■ **DATA SECTION**:
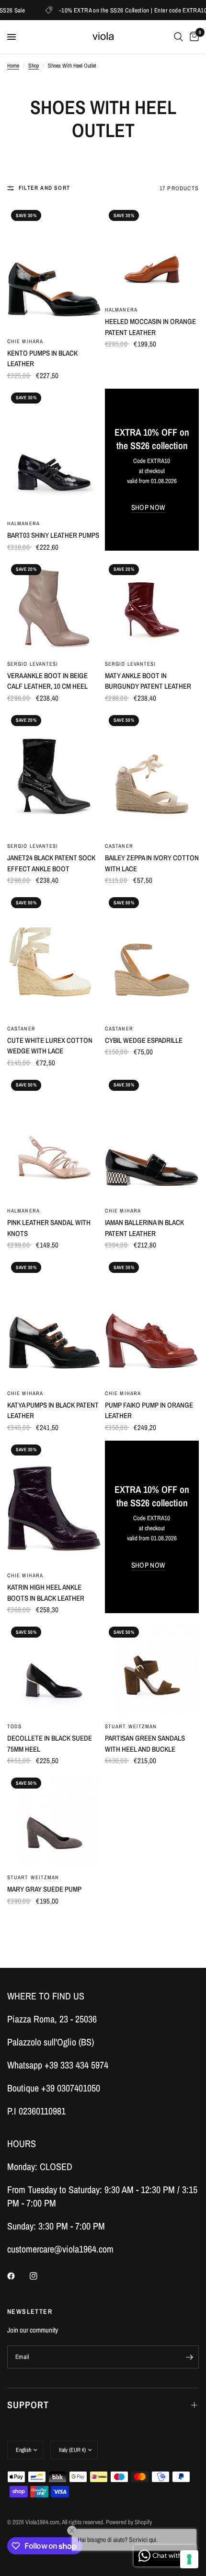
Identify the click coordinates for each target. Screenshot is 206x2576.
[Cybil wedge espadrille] (152, 955)
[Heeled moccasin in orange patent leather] (152, 253)
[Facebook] (17, 2276)
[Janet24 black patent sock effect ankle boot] (54, 773)
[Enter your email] (189, 2356)
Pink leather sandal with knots (49, 1227)
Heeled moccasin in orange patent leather (150, 326)
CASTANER (119, 846)
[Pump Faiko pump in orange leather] (152, 1320)
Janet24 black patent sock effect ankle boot (51, 863)
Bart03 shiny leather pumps (53, 535)
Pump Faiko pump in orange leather (149, 1410)
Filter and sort (44, 188)
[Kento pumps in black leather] (54, 269)
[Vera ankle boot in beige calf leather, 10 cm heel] (54, 607)
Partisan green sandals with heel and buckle (145, 1743)
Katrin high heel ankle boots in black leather (45, 1592)
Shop (33, 65)
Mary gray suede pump (44, 1889)
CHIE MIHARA (25, 341)
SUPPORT (28, 2404)
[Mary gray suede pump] (54, 1821)
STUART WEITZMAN (131, 1726)
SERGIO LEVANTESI (32, 663)
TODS (14, 1726)
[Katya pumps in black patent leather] (54, 1320)
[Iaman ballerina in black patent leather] (152, 1138)
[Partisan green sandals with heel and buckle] (152, 1670)
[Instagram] (40, 2276)
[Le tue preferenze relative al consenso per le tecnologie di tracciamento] (189, 2559)
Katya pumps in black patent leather (53, 1410)
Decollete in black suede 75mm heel (49, 1743)
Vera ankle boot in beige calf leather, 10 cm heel (47, 681)
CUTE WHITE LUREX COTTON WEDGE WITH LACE (49, 1045)
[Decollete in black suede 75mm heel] (54, 1670)
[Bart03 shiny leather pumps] (54, 451)
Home (13, 65)
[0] (192, 37)
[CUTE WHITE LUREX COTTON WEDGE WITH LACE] (54, 955)
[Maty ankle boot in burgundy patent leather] (152, 607)
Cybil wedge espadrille (144, 1040)
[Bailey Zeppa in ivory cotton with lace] (152, 773)
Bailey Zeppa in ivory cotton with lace (152, 863)
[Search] (178, 37)
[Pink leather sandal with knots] (54, 1138)
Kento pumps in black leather (42, 358)
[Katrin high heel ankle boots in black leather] (54, 1503)
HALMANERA (121, 309)
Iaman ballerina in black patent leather (144, 1227)
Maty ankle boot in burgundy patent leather (148, 681)
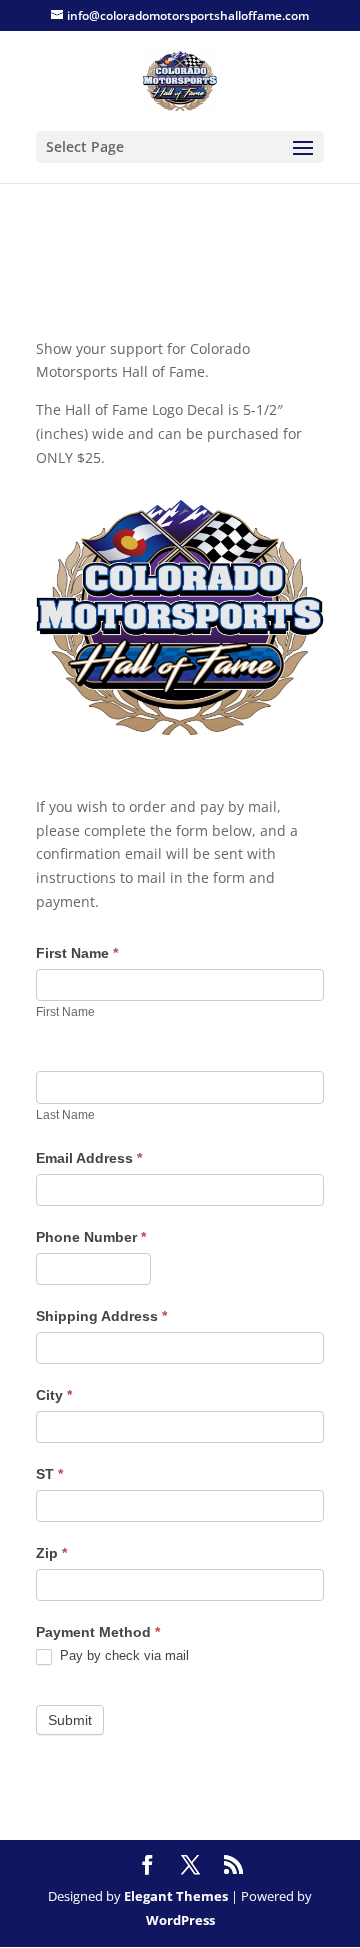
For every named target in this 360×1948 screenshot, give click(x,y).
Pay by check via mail (122, 1655)
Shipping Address (101, 1316)
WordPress (180, 1920)
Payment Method (98, 1632)
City (54, 1395)
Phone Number (91, 1237)
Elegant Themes (176, 1896)
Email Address (89, 1158)
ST (49, 1474)
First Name (77, 953)
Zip (51, 1553)
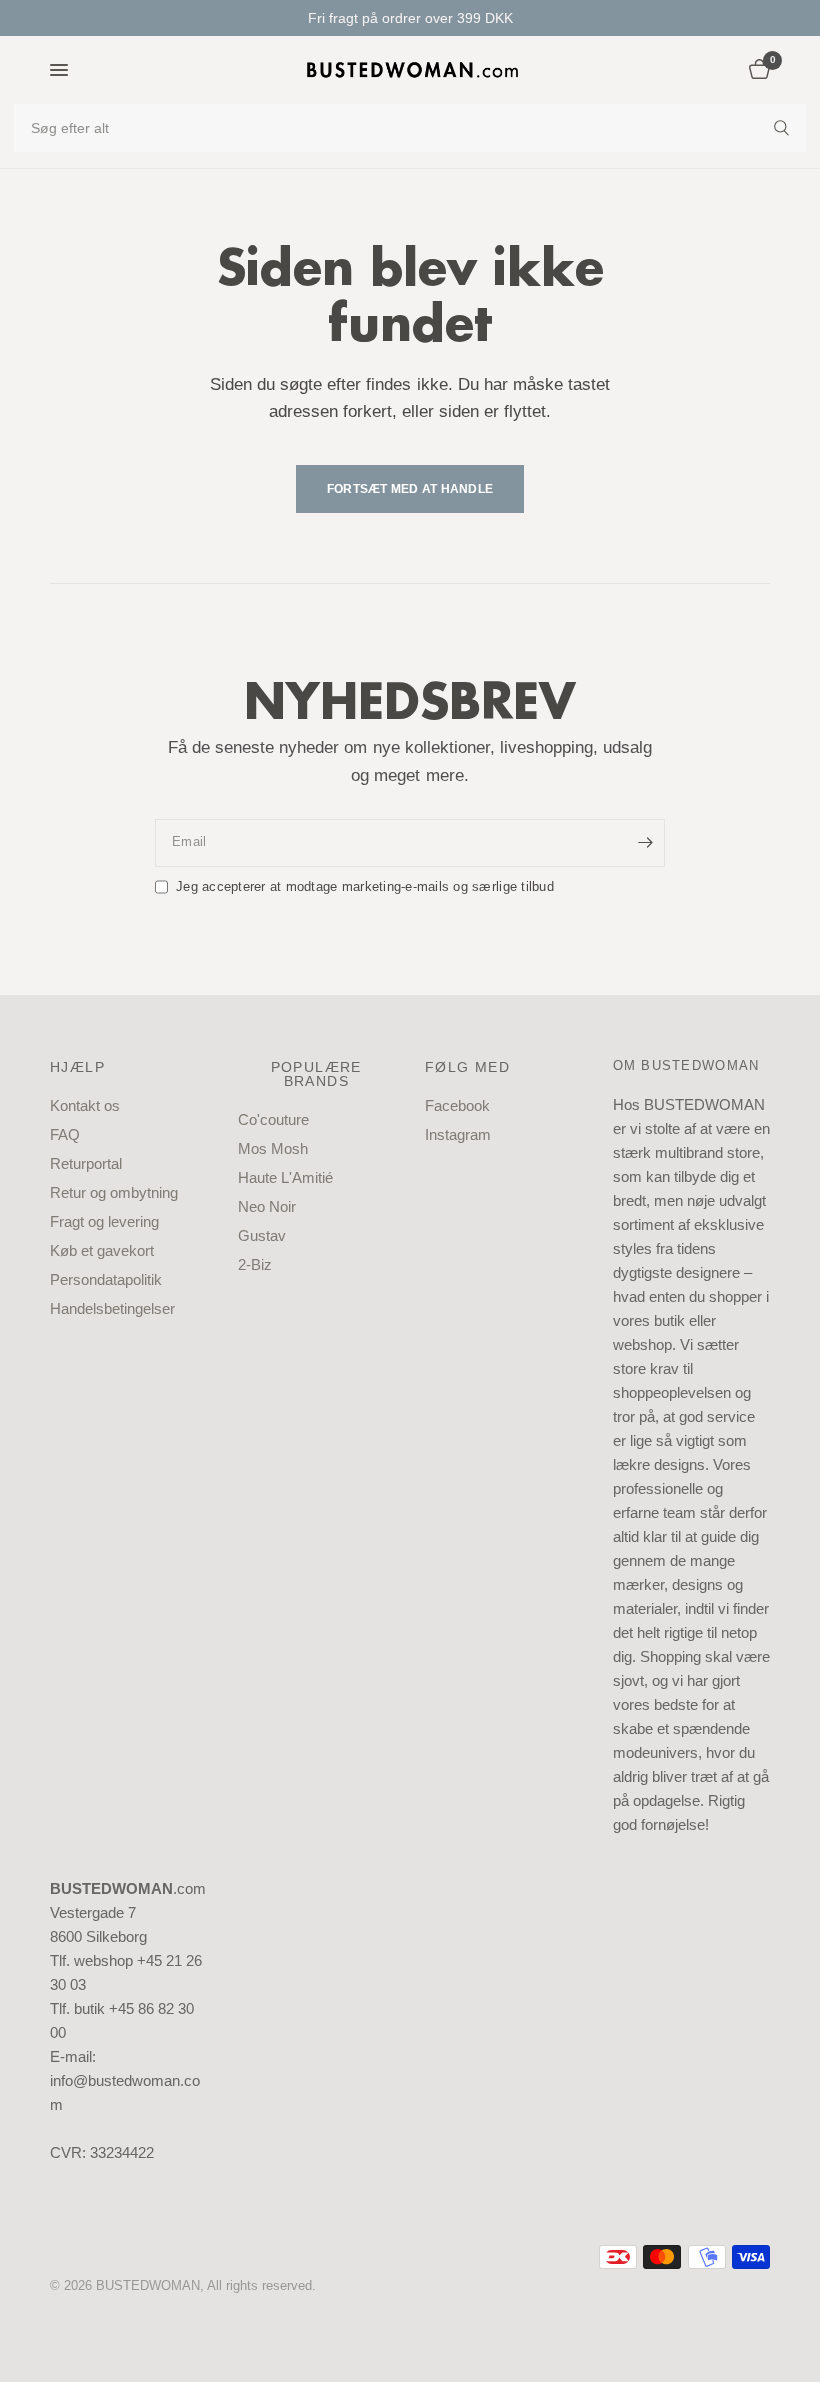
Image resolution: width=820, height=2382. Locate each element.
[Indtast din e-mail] (645, 843)
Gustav (262, 1235)
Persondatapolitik (106, 1279)
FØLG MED (467, 1067)
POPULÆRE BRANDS (316, 1074)
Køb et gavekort (102, 1250)
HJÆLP (77, 1067)
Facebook (457, 1105)
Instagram (458, 1134)
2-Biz (255, 1264)
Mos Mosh (273, 1148)
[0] (756, 70)
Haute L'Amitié (285, 1177)
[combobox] (410, 128)
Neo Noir (267, 1206)
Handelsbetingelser (112, 1308)
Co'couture (273, 1119)
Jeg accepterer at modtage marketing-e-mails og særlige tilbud (365, 886)
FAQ (65, 1134)
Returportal (86, 1163)
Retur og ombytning (114, 1192)
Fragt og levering (104, 1221)
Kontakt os (85, 1105)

■ **THE PROBLEM**:
Please transcribe every entry exactly as written, leaving the pictures out.

■ **FINISHED TASK**:
Identify the click coordinates for each target. Screenshot is 206x2576.
[Cybil wedge espadrille] (152, 955)
[Heeled moccasin in orange patent leather] (152, 253)
[Facebook] (17, 2276)
[Janet24 black patent sock effect ankle boot] (54, 773)
[Enter your email] (189, 2356)
Pink leather sandal with knots (49, 1227)
Heeled moccasin in orange patent leather (150, 326)
CASTANER (119, 846)
[Pump Faiko pump in orange leather] (152, 1320)
Janet24 black patent sock effect ankle boot (51, 863)
Bart03 shiny leather pumps (53, 535)
Pump Faiko pump in orange leather (149, 1410)
Filter and sort (44, 188)
[Kento pumps in black leather] (54, 269)
[Vera ankle boot in beige calf leather, 10 cm heel] (54, 607)
Partisan green sandals with heel and buckle (145, 1743)
Katrin high heel ankle boots in black leather (45, 1592)
Shop (33, 65)
Mary gray suede pump (44, 1889)
CHIE MIHARA (25, 341)
SUPPORT (28, 2404)
[Mary gray suede pump] (54, 1821)
STUART WEITZMAN (131, 1726)
SERGIO LEVANTESI (32, 663)
TODS (14, 1726)
[Katya pumps in black patent leather] (54, 1320)
[Iaman ballerina in black patent leather] (152, 1138)
[Partisan green sandals with heel and buckle] (152, 1670)
[Instagram] (40, 2276)
[Le tue preferenze relative al consenso per le tecnologie di tracciamento] (189, 2559)
Katya pumps in black patent leather (53, 1410)
Decollete in black suede 75mm heel (49, 1743)
Vera ankle boot in beige calf leather, 10 cm heel (47, 681)
CUTE WHITE LUREX COTTON WEDGE WITH LACE (49, 1045)
[Decollete in black suede 75mm heel] (54, 1670)
[Bart03 shiny leather pumps] (54, 451)
Home (13, 65)
[0] (192, 37)
[CUTE WHITE LUREX COTTON WEDGE WITH LACE] (54, 955)
[Maty ankle boot in burgundy patent leather] (152, 607)
Cybil wedge espadrille (144, 1040)
[Bailey Zeppa in ivory cotton with lace] (152, 773)
Bailey Zeppa in ivory cotton with lace (152, 863)
[Search] (178, 37)
[Pink leather sandal with knots] (54, 1138)
Kento pumps in black leather (42, 358)
[Katrin high heel ankle boots in black leather] (54, 1503)
HALMANERA (121, 309)
Iaman ballerina in black patent leather (144, 1227)
Maty ankle boot in burgundy patent leather (148, 681)
For every named target in this 360×1948 screenshot, give click(x,y).
Pay by check via mail (122, 1655)
Shipping Address (101, 1316)
WordPress (180, 1920)
Payment Method (98, 1632)
City (54, 1395)
Phone Number (91, 1237)
Elegant Themes (176, 1896)
Email Address (89, 1158)
ST (49, 1474)
First Name (77, 953)
Zip (51, 1553)
Image resolution: width=820, height=2382. Locate each element.
[Indtast din e-mail] (645, 843)
Gustav (262, 1235)
Persondatapolitik (106, 1279)
FØLG MED (467, 1067)
POPULÆRE BRANDS (316, 1074)
Køb et gavekort (102, 1250)
HJÆLP (77, 1067)
Facebook (457, 1105)
Instagram (458, 1134)
2-Biz (255, 1264)
Mos Mosh (273, 1148)
[0] (756, 70)
Haute L'Amitié (285, 1177)
[combobox] (410, 128)
Neo Noir (267, 1206)
Handelsbetingelser (112, 1308)
Co'couture (273, 1119)
Jeg accepterer at modtage marketing-e-mails og særlige tilbud (365, 886)
FAQ (65, 1134)
Returportal (86, 1163)
Retur og ombytning (114, 1192)
Fragt og levering (104, 1221)
Kontakt os (85, 1105)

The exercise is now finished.